Note-se que o desembargador igualmente ponderou três pontos de relevância: (i) que a presença esporádica de alunos no estabelecimento não o caracterizaria como um estabelecimento de ensino; (ii) o atendimento de alunos ou a existência mesmo de aulas não o caracterizariam, per se, como incluído no rol do artigo 53 e (iii) o contrato de locação não previu, expressamente, que a atividade a ser desenvolvida no imóvel seria eminentemente de ensino.

No mesmo sentido foi julgado pelo Superior Tribunal de Justiça o Recurso Especial nº 1310960 em 04.09.2014 de relatoria do ministro Paulo de Tarso Sanseverino que, muito embora tenha tratado de estabelecimentos de saúde, assentou que a norma constante do art. 53 da Lei de Locações não alcança o local em que são desempenhadas atividades administrativas de estabelecimentos de saúde.
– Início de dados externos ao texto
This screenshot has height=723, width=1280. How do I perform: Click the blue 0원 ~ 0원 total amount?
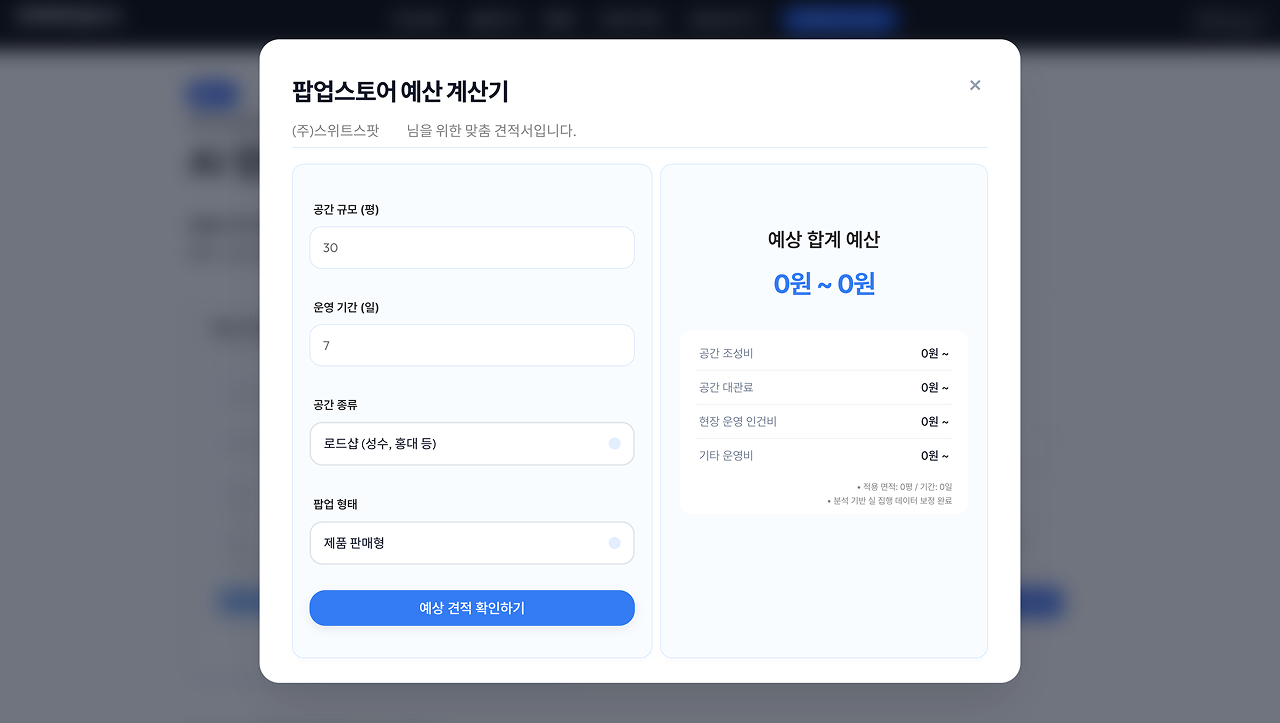click(x=824, y=284)
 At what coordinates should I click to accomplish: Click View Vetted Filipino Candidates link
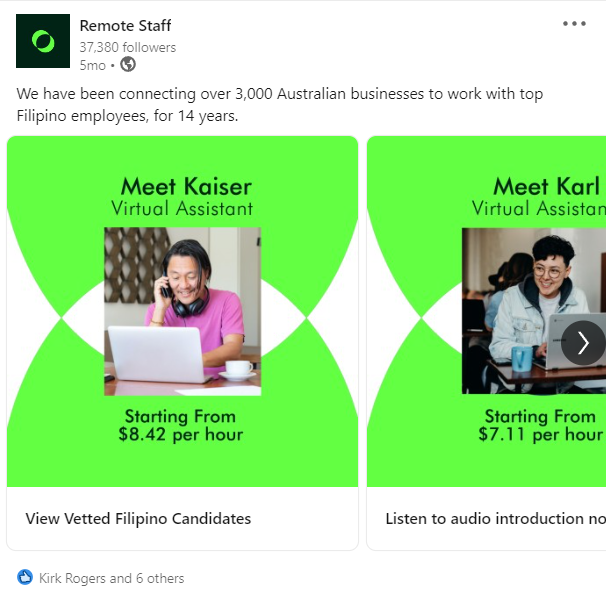pos(138,519)
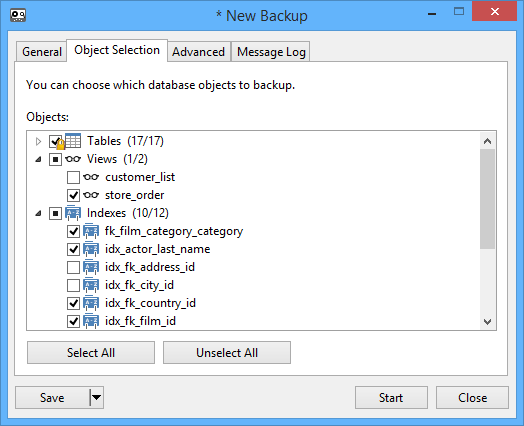The width and height of the screenshot is (524, 426).
Task: Switch to the Advanced tab
Action: (x=198, y=52)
Igualmente relevante destaca-se o Recurso Especial nº 158.856 de relatoria do ministro Hamilton Carvalhindo.

Assim, a locação de imóvel para fins meramente administrativos/burocráticos de instituição de ensino igualmente tem interpretação bastante restritiva, de forma que os empresários do ramo educacional e do ramo de locações deverão se atentar ao serviço a ser desempenhando no imóvel locado, devendo constar um descritivo das atividades a serem exercidas no local nos respectivos instrumentos contratuais, ressaltando se serão exercidos serviços via plataforma online, destacando se alunos frequentarão a unidade e qual a natureza do serviço físico a ser efetivamente prestado no imóvel locado.

Assim, entende-se que o serviço educacional oferecido por plataforma online não se confunde com a proteção conferido ao estabelecimento físico da instituição de ensino, sendo apenas abrangido pela proteção da lei do inquilinato se efetivamente existir atividade de ensino regularmente instalada no local.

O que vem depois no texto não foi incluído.